What does the SPF Record Checker actually look up?
The Valid Email Checker SPF Record Checker is a thin client that runs entirely in your browser. When you click Check, it makes a single DNS-over-HTTPS request to dns.google asking for all TXT records on the apex domain you typed, scans the response for the one that starts with v=spf1, and parses that record into mechanisms and a failure policy. Nothing is sent to our servers — the lookup goes from your browser straight to Google Public DNS and back.
The actual request
Under the hood the tool calls https://dns.google/resolve?name=<your-domain>&type=TXT and reads the Answer array.
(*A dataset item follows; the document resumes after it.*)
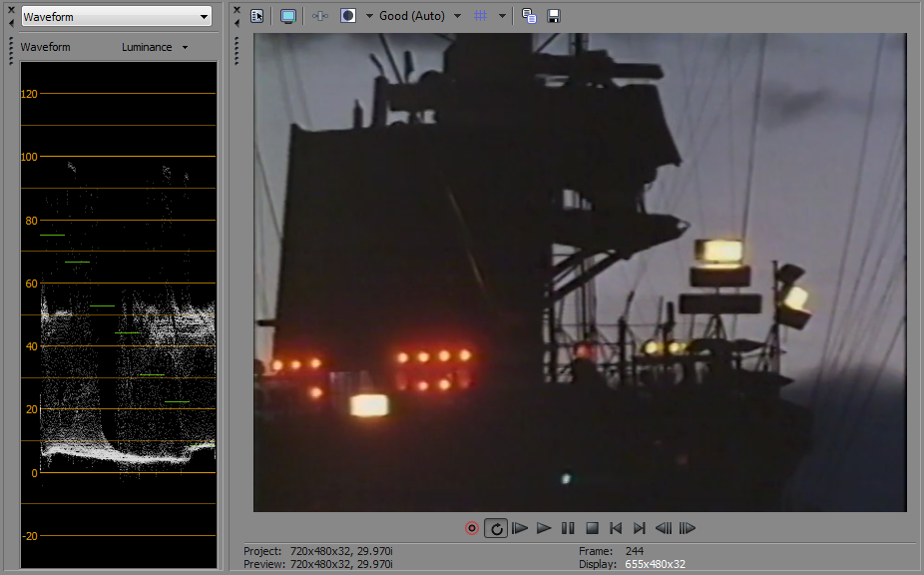
Task: Close the video scopes panel
Action: [11, 8]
TXT records can hold lots of unrelated content (verification tokens for Google, Stripe, GitHub, and dozens of other services often live alongside SPF), so the parser filters specifically for entries whose data field starts with v=spf1. That is the canonical signature of an SPF record.
What it parses out of the record
- Authorized senders — every
include:,ip4:,ip6:,a,mx, andexists:mechanism, listed in the order they appear in the record. - Failure policy — the trailing
-all,~all,?all, or+all. Each gets a color-coded badge: green for strict, amber for soft, gray for neutral, red for "allow everyone". - Raw record — the exact TXT value as published in DNS, with a one-click copy button.
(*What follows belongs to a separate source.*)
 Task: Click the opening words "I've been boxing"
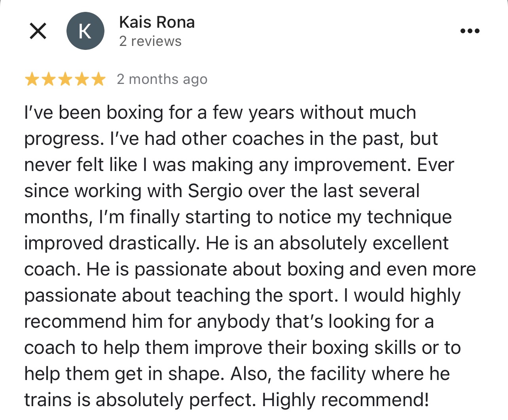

What it deliberately does not do
Three things the checker is not designed for and never claims to do:
- Recursive `include:` resolution. If your record includes
_spf.google.com, the tool shows that include but does not crawl into Google's SPF record to count its lookups. Use a dedicated SPF flattener for that. - 10-lookup limit enforcement. SPF caps the total number of DNS lookups at 10. The tool does not flag overruns directly — it shows you the mechanisms so you can count manually.
- Server-side caching. Every lookup hits Google Public DNS live. If you just published a record, it appears the moment Google resolvers see it.
Privacy posture
Valid Email Checker does not log which domains you check. The request never touches our servers — it is a direct browser-to-Google call. If you are curious about the privacy footprint of any of our free tools, the DKIM checker and DMARC checker work the same way: pure client-side DoH queries against Google Public DNS.